Kebijakan baru ini tertuang dalam Permendagri Nomor 11 Tahun 2026. Aturan tersebut menandai berakhirnya fasilitas nol rupiah yang selama ini membuat biaya tahunan mobil listrik relatif sangat ringan bagi pemiliknya.
Biaya yang dulu nyaris hanya SWDKLLJ
Sebelum aturan ini berlaku, mobil listrik berbasis baterai memperoleh pembebasan otomatis untuk PKB dan BBNKB. Pemilik kendaraan hanya menanggung biaya wajib seperti SWDKLLJ, yang dalam praktik disebut berada di kisaran Rp140 ribu hingga Rp150 ribu.
Kondisi itu membuat biaya rutin kendaraan listrik jauh lebih rendah dibanding mobil konvensional. Setelah regulasi baru berjalan, komponen pajak tahunan berubah karena ada tambahan pungutan yang dihitung berdasarkan Nilai Jual Kendaraan Bermotor atau NJKB.
Dua model yang paling terasa dampaknya
Wuling AirEV dan BYD Atto 1 menjadi contoh mobil listrik yang terdampak aturan baru ini. Keduanya juga mencatat penjualan cukup besar di pasar domestik selama kuartal pertama 2026, sehingga perubahan pajak berpotensi menarik perhatian banyak pemilik.
Data yang tercatat menunjukkan Wuling AirEV membukukan penjualan 3.594 unit pada Januari hingga Maret 2026. BYD Atto 1 berada di atasnya dengan 7.733 unit pada periode yang sama.
Begini hitungan pajak barunya
Regulasi ini menghitung PKB berdasarkan NJKB yang tercantum dalam lampiran Permendagri terbaru. Perhitungannya menggunakan bobot kompensasi 1,050 dan estimasi tarif rata-rata 2 persen.
Untuk Wuling AirEV, NJKB tercatat Rp173.000.000. Setelah dikalikan bobot kompensasi, dasar pengenaan pajaknya menjadi Rp181.600.000.

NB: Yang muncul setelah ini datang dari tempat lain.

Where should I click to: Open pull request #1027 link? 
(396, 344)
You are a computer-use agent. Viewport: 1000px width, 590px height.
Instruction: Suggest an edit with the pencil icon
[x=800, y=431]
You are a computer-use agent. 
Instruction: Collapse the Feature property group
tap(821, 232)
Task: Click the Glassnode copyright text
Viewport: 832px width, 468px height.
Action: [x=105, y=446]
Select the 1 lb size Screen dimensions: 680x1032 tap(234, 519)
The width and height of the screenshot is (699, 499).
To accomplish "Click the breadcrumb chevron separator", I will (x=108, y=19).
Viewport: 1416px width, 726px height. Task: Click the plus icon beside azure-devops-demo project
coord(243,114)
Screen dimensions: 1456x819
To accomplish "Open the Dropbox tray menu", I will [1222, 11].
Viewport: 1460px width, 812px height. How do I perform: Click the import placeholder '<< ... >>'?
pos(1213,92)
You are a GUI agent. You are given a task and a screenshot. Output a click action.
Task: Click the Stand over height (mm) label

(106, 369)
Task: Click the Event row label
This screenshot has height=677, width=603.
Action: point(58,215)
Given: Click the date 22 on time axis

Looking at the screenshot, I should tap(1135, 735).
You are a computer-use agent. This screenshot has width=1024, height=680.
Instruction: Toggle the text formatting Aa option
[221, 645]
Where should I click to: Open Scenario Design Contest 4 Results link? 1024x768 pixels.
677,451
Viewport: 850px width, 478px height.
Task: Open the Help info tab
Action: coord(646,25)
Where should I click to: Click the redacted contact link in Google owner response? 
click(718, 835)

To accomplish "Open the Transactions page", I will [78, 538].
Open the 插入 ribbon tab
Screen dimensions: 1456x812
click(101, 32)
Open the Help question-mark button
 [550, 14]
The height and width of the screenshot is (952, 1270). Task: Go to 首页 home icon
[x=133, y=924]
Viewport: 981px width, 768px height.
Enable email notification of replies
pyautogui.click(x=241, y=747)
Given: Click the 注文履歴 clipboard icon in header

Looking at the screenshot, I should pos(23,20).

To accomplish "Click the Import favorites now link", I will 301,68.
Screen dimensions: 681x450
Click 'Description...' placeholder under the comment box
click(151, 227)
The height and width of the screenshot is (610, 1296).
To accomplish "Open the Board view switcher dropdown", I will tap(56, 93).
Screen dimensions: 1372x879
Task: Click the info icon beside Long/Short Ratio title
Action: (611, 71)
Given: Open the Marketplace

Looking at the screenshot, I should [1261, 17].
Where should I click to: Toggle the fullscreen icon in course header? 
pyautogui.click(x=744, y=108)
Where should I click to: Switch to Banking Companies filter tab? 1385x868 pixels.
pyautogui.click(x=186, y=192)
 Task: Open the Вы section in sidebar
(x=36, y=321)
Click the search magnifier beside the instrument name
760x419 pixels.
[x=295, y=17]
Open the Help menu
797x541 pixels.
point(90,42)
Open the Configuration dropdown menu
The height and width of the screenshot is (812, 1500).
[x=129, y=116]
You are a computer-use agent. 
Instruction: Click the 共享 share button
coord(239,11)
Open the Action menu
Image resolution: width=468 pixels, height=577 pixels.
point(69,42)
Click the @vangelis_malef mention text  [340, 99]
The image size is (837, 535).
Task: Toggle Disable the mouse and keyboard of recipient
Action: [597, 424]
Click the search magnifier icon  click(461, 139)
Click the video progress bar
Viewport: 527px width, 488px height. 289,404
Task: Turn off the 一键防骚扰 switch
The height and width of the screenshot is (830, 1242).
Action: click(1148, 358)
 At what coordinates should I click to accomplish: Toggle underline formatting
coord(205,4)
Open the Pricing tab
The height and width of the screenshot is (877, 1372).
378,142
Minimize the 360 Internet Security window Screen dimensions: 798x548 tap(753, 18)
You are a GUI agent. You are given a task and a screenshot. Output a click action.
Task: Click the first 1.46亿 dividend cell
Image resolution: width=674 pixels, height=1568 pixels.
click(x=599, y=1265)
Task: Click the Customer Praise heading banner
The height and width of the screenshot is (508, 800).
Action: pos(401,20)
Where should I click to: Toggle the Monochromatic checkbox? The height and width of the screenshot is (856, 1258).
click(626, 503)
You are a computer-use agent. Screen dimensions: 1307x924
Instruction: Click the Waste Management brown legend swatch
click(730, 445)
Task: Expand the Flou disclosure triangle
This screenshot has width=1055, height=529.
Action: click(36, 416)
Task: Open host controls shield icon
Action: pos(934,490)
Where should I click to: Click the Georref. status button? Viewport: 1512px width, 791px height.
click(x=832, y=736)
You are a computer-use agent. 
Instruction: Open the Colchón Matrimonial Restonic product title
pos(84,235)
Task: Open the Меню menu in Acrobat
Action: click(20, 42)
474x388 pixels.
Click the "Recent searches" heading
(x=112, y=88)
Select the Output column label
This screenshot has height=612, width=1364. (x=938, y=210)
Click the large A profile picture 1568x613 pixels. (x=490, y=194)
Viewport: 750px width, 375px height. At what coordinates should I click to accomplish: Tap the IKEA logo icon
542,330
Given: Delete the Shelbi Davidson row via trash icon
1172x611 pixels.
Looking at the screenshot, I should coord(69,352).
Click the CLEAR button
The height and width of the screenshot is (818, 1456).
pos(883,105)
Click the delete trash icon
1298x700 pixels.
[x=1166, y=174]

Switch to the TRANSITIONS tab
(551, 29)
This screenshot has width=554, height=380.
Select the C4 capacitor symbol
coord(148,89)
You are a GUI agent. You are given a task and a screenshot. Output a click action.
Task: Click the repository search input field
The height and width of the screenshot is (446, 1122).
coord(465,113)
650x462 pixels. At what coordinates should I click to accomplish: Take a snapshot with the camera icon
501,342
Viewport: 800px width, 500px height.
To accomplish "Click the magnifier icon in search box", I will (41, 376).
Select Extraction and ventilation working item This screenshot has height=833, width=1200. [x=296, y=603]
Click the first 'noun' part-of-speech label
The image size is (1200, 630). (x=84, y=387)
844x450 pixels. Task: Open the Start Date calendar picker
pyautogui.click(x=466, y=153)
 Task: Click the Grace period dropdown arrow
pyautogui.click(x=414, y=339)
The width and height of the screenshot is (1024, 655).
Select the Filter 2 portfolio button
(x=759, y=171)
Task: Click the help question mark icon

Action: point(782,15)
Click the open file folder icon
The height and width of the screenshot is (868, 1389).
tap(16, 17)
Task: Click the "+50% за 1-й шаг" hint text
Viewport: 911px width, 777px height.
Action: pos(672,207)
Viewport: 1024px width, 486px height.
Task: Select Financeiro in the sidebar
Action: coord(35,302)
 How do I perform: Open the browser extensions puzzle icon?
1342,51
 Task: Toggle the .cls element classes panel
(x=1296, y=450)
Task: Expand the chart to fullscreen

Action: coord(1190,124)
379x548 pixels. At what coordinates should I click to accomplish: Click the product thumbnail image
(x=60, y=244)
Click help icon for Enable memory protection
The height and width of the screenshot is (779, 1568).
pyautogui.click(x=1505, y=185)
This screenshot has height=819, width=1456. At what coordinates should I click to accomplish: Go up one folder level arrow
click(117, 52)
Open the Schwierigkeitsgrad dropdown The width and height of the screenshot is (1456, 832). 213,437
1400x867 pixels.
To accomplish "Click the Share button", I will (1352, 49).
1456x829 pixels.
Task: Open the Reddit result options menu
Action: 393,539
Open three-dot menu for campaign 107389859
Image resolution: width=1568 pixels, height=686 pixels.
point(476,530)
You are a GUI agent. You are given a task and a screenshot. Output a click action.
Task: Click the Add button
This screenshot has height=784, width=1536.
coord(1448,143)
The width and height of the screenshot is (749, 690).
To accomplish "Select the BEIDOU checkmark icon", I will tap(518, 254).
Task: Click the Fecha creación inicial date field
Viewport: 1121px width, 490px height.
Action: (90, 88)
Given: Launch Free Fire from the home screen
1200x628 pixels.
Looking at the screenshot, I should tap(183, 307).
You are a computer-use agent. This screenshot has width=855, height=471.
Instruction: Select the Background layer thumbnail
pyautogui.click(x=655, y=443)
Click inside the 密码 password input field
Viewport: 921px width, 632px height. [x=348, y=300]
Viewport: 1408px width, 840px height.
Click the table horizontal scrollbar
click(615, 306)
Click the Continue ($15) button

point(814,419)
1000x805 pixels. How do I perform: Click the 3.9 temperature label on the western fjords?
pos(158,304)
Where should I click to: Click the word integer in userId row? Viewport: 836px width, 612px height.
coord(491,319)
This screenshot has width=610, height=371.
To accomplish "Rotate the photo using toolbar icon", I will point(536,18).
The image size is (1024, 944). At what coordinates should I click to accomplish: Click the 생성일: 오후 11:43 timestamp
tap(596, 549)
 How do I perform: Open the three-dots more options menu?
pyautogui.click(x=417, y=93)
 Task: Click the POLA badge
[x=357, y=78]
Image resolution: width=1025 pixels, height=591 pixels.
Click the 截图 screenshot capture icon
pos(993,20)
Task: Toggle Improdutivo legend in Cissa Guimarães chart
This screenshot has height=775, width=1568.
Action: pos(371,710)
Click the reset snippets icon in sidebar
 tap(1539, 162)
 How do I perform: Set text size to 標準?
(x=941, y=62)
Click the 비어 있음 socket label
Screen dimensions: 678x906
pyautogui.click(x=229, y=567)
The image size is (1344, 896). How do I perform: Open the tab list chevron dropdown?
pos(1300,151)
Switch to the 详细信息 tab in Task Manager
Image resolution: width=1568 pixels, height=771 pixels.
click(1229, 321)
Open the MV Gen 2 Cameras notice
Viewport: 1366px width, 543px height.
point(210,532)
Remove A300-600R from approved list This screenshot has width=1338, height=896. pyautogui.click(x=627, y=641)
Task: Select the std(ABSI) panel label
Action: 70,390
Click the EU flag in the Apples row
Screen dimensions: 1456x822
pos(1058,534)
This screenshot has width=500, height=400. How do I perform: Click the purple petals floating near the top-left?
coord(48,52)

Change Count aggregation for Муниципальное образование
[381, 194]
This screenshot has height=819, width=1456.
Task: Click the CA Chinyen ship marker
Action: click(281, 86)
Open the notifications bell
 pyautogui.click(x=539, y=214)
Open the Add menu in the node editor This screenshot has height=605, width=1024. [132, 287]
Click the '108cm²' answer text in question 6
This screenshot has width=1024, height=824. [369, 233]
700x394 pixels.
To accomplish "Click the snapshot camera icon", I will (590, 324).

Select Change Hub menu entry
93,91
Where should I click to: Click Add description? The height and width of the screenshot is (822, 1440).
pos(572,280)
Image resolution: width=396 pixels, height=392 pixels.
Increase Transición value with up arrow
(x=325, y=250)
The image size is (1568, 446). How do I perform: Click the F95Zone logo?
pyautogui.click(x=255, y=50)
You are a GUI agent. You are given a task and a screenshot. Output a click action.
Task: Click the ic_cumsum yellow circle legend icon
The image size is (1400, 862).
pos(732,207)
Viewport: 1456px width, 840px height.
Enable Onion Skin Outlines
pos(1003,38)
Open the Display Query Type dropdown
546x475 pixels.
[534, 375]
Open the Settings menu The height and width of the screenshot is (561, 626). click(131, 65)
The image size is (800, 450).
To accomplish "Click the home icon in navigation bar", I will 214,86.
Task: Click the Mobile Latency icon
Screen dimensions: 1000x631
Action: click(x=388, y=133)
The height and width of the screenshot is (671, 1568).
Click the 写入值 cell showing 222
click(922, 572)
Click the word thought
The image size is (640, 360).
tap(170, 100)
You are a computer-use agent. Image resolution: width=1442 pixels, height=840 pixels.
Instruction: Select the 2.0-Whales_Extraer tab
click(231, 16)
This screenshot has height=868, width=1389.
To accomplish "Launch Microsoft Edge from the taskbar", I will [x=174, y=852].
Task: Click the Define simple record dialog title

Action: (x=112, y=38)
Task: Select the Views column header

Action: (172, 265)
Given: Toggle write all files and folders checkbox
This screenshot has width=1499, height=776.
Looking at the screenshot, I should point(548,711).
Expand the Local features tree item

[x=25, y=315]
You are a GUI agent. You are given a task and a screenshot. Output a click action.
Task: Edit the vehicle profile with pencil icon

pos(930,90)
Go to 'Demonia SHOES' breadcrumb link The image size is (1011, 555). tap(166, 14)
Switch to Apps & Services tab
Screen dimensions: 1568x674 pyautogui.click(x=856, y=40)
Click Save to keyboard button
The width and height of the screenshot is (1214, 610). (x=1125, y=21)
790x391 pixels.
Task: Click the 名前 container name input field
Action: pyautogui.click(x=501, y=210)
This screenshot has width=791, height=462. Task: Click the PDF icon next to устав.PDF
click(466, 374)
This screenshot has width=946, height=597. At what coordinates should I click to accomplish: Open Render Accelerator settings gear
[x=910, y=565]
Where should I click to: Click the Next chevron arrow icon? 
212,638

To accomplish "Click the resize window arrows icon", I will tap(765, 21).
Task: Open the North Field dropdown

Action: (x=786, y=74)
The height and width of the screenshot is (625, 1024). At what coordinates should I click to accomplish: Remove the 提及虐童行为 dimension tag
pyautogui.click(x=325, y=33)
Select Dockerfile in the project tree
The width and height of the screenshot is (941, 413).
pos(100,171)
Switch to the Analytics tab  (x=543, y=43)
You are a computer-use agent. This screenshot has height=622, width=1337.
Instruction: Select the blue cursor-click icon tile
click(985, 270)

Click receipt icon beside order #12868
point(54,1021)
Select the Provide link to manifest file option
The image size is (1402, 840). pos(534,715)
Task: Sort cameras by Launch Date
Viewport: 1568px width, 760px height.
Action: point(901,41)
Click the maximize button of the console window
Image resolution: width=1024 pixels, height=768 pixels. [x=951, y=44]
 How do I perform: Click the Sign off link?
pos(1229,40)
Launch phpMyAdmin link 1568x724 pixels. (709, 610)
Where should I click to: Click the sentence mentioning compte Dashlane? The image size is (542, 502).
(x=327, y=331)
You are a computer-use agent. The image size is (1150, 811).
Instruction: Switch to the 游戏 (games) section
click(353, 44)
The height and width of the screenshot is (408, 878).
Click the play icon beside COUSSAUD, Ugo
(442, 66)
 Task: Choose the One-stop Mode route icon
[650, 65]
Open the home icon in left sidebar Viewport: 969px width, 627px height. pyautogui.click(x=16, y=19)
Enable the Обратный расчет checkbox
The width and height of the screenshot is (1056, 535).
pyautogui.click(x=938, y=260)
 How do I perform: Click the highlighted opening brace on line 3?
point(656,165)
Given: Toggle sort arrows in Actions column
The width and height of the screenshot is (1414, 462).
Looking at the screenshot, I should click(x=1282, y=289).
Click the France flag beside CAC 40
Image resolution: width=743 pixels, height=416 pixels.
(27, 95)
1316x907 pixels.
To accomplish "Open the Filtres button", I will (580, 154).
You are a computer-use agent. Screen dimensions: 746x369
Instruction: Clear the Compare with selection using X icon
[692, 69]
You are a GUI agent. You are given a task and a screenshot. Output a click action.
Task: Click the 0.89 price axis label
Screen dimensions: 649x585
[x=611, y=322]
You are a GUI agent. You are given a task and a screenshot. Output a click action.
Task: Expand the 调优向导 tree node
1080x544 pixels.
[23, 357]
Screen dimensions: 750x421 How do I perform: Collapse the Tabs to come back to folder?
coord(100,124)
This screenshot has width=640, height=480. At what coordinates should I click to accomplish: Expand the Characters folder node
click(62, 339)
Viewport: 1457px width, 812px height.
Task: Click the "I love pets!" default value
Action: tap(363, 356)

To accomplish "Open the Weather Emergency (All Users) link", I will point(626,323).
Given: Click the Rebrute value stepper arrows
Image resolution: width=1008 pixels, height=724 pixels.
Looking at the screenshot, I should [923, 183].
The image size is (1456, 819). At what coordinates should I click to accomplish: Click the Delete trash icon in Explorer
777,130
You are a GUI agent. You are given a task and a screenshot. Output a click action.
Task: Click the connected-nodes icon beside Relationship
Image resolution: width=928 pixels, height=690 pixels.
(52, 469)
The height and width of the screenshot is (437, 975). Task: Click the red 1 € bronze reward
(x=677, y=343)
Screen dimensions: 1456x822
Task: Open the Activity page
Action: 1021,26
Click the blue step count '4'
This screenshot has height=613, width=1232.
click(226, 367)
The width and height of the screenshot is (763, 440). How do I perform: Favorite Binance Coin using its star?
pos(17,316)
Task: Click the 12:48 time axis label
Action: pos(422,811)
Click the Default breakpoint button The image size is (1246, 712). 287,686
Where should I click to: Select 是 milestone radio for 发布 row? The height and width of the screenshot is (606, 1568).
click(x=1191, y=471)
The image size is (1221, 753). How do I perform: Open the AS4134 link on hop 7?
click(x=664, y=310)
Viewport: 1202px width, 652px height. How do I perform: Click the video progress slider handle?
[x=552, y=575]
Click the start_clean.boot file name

Dengan tarif 2 persen, PKB tahunan Wuling AirEV berada di angka Rp3.630.000. Jika ditambah SWDKLLJ sekitar Rp140 ribu hingga Rp150 ribu, total pajaknya mendekati Rp3,78 juta setahun.
Perkiraan untuk BYD Atto 1 lebih tinggi
BYD Atto 1 memiliki NJKB yang lebih besar, yakni Rp229.000.000. Setelah diterapkan bobot kompensasi yang sama, dasar pengenaan pajaknya naik menjadi Rp240.400.000.
Dari simulasi tersebut, PKB tahunan BYD Atto 1 mencapai Rp4.800.000. Angka ini masih berupa estimasi awal karena penerapan di lapangan tetap bisa mengikuti kebijakan daerah masing-masing.
Tarif akhir bisa berbeda antarprovinsi
Meski pemerintah pusat sudah menetapkan aturan baru, tarif resmi di daerah belum tentu seragam. Penerapan pajak kendaraan listrik masih bergantung pada keputusan pemerintah provinsi, sehingga besaran akhir yang dibayar pemilik mobil bisa berbeda antarwilayah.
Sejumlah daerah juga disebut belum menetapkan tarif resmi PKB khusus untuk kendaraan listrik secara merata. Karena itu, pemilik mobil listrik perlu memantau kebijakan daerah masing-masing agar mengetahui beban pajak yang benar-benar berlaku.
Perubahan ini menunjukkan bahwa mobil listrik tidak lagi sepenuhnya bebas pajak, meski nilainya masih tergantung pada model kendaraan, NJKB, dan aturan daerah. Bagi calon pembeli maupun pemilik kendaraan, hitungan biaya tahunan kini menjadi faktor penting dalam menilai total kepemilikan mobil listrik.